**The task**
Beneath this instruction is a block of data; output from it exactly the lines that run from the one containing "ANIMATION (100, 10)" through the one containing "週刊少年ジャンプ (145, 1817)", inclusive.

**Record extracts**
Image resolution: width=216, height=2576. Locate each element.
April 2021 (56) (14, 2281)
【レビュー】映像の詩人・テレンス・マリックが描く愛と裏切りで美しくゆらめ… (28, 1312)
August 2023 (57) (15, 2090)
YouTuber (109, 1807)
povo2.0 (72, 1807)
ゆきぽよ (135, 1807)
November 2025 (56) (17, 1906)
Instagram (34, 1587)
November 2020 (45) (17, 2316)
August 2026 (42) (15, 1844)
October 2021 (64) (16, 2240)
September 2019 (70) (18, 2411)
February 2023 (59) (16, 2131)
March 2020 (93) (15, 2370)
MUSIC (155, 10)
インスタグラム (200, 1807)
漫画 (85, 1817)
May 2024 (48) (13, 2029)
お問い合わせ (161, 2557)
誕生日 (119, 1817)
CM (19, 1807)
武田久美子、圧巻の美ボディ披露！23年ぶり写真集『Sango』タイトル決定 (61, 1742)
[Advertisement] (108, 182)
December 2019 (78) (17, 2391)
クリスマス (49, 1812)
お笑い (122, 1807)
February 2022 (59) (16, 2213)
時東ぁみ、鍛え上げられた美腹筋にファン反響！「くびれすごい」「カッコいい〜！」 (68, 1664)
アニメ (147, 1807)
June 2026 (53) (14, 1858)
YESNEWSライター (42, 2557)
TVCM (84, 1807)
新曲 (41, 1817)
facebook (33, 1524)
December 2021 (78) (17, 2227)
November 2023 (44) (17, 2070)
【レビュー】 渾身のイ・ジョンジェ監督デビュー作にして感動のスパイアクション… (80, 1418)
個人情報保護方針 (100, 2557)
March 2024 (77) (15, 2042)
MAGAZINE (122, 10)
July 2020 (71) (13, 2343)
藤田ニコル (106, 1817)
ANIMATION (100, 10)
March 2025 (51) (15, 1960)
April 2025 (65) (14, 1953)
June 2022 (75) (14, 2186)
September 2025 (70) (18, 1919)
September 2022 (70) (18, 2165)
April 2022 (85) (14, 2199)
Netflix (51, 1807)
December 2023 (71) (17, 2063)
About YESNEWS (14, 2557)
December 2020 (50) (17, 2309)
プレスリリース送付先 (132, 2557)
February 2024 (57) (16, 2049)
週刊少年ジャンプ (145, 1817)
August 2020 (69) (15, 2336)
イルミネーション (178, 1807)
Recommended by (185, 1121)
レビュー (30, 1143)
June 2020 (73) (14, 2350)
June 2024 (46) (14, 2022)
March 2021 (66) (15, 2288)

**Solution below**
ANIMATION (100, 10)
March 2025 (51) (15, 1960)
April 2025 (65) (14, 1953)
June 2022 (75) (14, 2186)
September 2025 (70) (18, 1919)
September 2022 (70) (18, 2165)
April 2022 (85) (14, 2199)
Netflix (51, 1807)
December 2023 (71) (17, 2063)
About YESNEWS (14, 2557)
December 2020 (50) (17, 2309)
プレスリリース送付先 (132, 2557)
February 2024 (57) (16, 2049)
週刊少年ジャンプ (145, 1817)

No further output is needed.